Het genietings- en beoordelingsmoment van de excessieve vertrekvergoeding is volgens artikel 32bb, zevende lid, Wet LB 1964 het tijdstip waarop de dienstbetrekking is beëindigd.
Beëindiging dienstbetrekking
Zonder de fictieve dienstbetrekking zou artikel 32bb Wet LB 1964 volgens de wetgever niet meer van toepassing zijn. Dit geeft aan dat de wetgever pas weer een toetsmoment voor ogen heeft op het moment dat de dienstbetrekking van de statutair bestuurder niet wordt voortgezet.
De kennisgroep merkt op dat als doel en strekking van artikel 32bb Wet LB 1964 zich daartegen verzetten er vanuit fiscaal oogpunt ook sprake kan zijn van beëindiging van de dienstbetrekking als partijen de arbeidsovereenkomst in civielrechtelijke zin nog niet hebben beëindigd. Dit kan bijvoorbeeld het geval zijn als de arbeidsovereenkomst voor een uitzonderlijk lange periode blijft doorlopen, terwijl de werknemer geen arbeid meer hoeft te verrichten.
Of fiscaal sprake is van beëindiging of voortzetting van een dienstbetrekking, is afhankelijk van de feiten en omstandigheden en staat ter beoordeling van de inspecteur. Een oordeel over casus 1 en 2 laat de kennisgroep daarom achterwege.

===

[Opdracht 1]
Stemmen de volgende uitspraken overeen met de geciteerde tekst? Beantwoord elke uitspraak met ja of nee en citeer de woorden uit de tekst die de doorslag geven.
(a) Het beoordelingsmoment van de excessieve vertrekvergoeding is het tijdstip waarop de dienstbetrekking is beëindigd.
(b) De kennisgroep geeft een oordeel over casus 1 en 2.
(c) Of fiscaal sprake is van beëindiging van een dienstbetrekking, staat ter beoordeling van de werkgever.
[Opdracht 2] Vertaal deze zin uit de geciteerde tekst in het Engels: "Of fiscaal sprake is van beëindiging of voortzetting van een dienstbetrekking, is afhankelijk van de feiten en omstandigheden en staat ter beoordeling van de inspecteur."

[Gegevens]

===

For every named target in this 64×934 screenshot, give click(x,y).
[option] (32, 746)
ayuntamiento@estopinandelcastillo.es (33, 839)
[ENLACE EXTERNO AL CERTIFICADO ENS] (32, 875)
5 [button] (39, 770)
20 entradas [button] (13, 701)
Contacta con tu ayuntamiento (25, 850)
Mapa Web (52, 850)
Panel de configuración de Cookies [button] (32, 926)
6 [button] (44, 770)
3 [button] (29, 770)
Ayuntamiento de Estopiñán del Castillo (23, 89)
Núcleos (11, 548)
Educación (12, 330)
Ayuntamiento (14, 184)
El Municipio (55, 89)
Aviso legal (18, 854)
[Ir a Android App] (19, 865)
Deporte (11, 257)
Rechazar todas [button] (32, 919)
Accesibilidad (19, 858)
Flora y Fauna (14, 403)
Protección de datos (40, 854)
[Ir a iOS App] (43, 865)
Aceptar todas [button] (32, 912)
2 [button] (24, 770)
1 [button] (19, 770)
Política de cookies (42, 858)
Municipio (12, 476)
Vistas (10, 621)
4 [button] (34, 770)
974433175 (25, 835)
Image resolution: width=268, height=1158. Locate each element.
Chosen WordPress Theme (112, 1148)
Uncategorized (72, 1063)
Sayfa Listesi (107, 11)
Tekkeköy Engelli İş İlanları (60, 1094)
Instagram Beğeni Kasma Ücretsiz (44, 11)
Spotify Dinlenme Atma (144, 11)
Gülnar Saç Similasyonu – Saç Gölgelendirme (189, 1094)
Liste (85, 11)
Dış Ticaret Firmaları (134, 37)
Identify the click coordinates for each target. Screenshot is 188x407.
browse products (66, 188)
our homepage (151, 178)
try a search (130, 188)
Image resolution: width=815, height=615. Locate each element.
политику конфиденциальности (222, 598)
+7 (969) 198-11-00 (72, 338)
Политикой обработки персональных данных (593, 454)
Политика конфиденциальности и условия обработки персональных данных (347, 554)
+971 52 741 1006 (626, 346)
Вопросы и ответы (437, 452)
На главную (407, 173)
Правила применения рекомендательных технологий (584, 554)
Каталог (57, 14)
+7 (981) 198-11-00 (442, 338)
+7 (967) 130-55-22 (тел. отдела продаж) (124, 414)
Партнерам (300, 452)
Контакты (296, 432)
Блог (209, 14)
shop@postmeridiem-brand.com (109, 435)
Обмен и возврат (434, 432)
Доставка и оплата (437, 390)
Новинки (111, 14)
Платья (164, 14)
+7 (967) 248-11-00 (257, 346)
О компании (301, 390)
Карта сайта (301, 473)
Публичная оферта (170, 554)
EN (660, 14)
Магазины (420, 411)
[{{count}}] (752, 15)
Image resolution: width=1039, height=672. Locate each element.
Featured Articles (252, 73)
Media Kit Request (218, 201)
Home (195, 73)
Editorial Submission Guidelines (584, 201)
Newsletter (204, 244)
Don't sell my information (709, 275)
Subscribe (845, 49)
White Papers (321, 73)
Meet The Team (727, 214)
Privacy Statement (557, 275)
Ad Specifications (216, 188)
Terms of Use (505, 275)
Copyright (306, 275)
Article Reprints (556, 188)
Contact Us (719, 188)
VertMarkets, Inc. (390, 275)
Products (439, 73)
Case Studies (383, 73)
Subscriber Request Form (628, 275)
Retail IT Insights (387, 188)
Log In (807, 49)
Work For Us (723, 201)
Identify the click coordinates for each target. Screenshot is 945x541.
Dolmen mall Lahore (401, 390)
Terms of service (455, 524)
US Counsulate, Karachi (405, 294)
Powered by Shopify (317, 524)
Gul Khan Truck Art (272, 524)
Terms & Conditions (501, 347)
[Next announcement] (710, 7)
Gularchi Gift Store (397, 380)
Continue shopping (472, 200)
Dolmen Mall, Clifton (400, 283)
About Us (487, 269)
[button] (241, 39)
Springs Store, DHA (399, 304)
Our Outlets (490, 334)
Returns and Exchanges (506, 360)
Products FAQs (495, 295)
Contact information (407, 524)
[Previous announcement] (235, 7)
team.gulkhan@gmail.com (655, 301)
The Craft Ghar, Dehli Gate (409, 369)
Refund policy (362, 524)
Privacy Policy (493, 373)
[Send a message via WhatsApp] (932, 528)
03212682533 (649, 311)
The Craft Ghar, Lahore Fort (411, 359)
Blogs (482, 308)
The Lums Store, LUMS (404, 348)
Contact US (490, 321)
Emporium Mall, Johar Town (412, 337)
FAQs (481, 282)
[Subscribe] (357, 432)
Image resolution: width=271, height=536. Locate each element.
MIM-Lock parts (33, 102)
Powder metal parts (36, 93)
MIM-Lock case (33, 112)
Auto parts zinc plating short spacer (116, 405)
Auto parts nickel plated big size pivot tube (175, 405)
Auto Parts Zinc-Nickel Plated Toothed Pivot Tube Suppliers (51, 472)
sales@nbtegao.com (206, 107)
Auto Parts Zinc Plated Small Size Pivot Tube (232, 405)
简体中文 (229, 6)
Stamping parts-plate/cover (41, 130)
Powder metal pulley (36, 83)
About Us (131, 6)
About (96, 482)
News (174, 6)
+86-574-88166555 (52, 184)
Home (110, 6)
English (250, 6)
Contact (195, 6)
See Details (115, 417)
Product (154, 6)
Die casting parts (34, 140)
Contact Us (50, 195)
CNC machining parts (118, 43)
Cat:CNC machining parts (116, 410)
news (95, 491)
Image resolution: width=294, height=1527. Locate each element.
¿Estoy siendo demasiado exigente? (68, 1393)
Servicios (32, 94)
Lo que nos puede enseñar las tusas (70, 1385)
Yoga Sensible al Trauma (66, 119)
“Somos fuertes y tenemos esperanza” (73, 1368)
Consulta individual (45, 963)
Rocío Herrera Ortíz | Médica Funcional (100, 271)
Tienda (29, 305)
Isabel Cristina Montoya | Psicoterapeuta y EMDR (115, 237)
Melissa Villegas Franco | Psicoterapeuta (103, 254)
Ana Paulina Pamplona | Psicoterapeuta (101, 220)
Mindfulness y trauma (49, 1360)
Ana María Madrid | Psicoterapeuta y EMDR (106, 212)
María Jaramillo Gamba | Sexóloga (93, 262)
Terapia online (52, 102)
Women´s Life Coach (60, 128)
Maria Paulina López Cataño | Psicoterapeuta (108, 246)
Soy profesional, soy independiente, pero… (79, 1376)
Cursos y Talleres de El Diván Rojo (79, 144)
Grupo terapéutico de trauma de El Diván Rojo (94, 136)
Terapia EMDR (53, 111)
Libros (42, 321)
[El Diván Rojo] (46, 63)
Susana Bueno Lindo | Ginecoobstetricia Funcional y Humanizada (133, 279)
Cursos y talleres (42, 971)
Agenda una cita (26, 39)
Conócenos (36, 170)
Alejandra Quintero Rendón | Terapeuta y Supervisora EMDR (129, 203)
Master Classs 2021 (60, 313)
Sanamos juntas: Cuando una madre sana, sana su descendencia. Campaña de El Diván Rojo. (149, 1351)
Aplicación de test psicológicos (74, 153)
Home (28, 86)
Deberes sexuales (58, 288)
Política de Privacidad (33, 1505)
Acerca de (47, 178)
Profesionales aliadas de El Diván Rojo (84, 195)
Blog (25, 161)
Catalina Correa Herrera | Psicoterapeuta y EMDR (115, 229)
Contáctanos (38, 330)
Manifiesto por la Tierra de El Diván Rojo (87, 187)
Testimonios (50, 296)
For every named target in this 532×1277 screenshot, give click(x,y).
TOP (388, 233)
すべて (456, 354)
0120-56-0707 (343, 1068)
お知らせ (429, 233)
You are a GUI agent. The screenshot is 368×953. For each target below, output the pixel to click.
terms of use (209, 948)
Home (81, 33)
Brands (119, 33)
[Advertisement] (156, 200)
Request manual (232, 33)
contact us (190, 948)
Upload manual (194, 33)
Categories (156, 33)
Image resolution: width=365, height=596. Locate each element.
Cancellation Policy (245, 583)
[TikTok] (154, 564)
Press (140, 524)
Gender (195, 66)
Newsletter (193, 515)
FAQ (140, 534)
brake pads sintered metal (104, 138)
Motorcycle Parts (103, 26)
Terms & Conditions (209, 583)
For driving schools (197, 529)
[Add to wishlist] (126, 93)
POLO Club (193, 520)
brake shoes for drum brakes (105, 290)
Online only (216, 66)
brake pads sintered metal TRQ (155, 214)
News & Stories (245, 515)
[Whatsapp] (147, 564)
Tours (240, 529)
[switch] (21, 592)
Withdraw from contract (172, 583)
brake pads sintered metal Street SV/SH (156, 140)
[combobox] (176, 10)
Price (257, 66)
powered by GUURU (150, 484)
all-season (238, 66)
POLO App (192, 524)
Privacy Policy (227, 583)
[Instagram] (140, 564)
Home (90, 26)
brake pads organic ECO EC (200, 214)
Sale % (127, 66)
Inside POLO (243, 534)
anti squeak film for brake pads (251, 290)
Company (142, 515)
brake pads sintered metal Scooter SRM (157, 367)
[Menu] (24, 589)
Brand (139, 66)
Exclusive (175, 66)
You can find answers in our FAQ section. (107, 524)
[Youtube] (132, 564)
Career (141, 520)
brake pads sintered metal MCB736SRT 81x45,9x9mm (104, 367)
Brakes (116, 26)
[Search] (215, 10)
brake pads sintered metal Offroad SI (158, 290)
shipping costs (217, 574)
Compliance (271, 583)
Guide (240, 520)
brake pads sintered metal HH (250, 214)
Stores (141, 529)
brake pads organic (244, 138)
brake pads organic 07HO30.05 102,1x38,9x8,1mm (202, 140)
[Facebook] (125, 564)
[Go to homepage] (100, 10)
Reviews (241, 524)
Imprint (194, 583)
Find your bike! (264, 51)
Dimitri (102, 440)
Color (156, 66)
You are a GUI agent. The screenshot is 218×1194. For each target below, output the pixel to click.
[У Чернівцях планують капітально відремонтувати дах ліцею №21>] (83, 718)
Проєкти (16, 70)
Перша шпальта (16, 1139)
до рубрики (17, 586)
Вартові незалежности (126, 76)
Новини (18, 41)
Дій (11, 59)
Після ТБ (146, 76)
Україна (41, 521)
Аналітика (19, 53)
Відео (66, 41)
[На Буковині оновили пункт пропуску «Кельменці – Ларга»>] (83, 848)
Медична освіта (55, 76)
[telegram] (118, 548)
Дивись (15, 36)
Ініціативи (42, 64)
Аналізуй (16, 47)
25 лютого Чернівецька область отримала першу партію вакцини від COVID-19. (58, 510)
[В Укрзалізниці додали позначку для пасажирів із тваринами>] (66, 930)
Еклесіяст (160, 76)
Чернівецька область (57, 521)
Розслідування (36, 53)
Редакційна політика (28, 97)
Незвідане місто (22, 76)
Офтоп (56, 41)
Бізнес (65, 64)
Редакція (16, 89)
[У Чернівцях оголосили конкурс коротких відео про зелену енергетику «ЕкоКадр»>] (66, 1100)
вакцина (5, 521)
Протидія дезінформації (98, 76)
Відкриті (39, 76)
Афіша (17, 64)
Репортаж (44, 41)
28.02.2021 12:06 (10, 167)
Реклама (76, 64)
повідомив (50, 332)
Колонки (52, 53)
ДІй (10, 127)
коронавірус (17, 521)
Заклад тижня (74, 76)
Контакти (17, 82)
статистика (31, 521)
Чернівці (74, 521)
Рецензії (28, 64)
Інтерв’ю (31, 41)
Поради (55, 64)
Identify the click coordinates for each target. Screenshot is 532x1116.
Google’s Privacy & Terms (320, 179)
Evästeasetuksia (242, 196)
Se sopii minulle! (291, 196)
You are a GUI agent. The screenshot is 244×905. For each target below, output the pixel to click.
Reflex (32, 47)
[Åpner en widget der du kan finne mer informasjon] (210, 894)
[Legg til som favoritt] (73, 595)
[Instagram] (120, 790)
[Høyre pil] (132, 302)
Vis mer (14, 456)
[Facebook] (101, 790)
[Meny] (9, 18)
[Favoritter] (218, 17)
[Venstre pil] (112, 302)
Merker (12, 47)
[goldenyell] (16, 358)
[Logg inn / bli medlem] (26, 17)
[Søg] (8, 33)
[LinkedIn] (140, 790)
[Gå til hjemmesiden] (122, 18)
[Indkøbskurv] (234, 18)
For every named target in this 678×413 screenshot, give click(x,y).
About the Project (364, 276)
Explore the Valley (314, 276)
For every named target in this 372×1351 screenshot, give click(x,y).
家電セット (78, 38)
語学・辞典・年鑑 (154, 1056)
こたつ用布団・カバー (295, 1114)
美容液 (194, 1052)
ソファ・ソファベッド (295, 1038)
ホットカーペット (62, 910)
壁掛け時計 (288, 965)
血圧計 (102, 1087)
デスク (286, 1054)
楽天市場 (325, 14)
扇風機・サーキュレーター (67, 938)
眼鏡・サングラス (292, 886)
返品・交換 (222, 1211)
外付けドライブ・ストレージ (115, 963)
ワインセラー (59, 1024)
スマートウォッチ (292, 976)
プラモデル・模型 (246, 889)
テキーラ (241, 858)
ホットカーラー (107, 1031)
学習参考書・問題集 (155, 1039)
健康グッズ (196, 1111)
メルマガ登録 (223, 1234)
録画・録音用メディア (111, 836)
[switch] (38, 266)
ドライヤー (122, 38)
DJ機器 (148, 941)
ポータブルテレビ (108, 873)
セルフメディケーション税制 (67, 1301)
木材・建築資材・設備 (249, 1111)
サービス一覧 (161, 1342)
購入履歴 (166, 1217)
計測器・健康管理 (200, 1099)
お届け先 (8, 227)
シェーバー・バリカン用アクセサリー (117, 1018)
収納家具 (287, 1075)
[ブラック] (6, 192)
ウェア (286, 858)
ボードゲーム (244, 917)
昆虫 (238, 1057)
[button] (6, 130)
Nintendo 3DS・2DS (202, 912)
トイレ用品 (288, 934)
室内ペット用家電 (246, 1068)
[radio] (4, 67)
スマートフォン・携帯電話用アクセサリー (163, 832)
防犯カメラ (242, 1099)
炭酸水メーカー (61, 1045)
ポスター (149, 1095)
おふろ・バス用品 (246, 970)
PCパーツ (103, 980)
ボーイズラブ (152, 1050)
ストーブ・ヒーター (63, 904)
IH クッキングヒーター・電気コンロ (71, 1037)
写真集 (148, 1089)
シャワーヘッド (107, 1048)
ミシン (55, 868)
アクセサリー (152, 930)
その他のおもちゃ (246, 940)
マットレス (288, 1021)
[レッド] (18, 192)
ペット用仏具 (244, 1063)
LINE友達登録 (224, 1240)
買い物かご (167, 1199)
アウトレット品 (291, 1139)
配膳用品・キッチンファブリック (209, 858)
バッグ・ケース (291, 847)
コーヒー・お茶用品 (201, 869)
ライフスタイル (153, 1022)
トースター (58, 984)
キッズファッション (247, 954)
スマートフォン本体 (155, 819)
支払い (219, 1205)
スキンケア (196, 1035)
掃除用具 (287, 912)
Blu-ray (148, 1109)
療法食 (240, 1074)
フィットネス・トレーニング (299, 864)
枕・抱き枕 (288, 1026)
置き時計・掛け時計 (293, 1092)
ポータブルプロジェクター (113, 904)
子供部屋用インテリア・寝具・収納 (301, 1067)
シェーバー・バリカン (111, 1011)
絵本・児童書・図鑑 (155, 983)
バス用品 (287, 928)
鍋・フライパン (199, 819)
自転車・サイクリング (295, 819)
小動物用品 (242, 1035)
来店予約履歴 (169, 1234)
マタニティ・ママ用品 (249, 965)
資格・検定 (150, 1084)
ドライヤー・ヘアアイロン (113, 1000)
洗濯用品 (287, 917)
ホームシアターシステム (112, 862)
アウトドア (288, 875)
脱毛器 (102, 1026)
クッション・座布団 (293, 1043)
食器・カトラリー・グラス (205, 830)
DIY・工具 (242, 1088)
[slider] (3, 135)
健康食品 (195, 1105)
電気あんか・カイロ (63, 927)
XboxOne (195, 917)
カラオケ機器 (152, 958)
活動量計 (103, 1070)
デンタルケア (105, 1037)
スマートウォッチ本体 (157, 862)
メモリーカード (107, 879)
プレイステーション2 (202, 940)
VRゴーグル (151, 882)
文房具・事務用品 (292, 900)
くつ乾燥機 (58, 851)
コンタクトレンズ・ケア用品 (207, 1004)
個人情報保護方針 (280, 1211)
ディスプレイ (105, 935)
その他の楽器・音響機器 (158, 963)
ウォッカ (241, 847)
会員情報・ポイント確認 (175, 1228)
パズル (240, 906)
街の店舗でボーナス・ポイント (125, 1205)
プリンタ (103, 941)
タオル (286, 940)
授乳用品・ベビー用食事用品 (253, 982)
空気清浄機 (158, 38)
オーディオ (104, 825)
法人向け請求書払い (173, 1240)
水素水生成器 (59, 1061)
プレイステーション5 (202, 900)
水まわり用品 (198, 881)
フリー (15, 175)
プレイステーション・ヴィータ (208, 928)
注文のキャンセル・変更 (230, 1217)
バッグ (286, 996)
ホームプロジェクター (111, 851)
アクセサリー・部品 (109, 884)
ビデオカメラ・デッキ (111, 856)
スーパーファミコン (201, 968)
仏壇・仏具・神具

===

[Antwoord 1]
(a) Ja: "het tijdstip waarop de dienstbetrekking is beëindigd"
(b) Nee: "Een oordeel over casus 1 en 2 laat de kennisgroep daarom achterwege."
(c) Nee: "staat ter beoordeling van de inspecteur"

[Antwoord 2] Whether, for tax purposes, there is a termination or a continuation of an employment relationship depends on the facts and circumstances and is for the inspector to assess.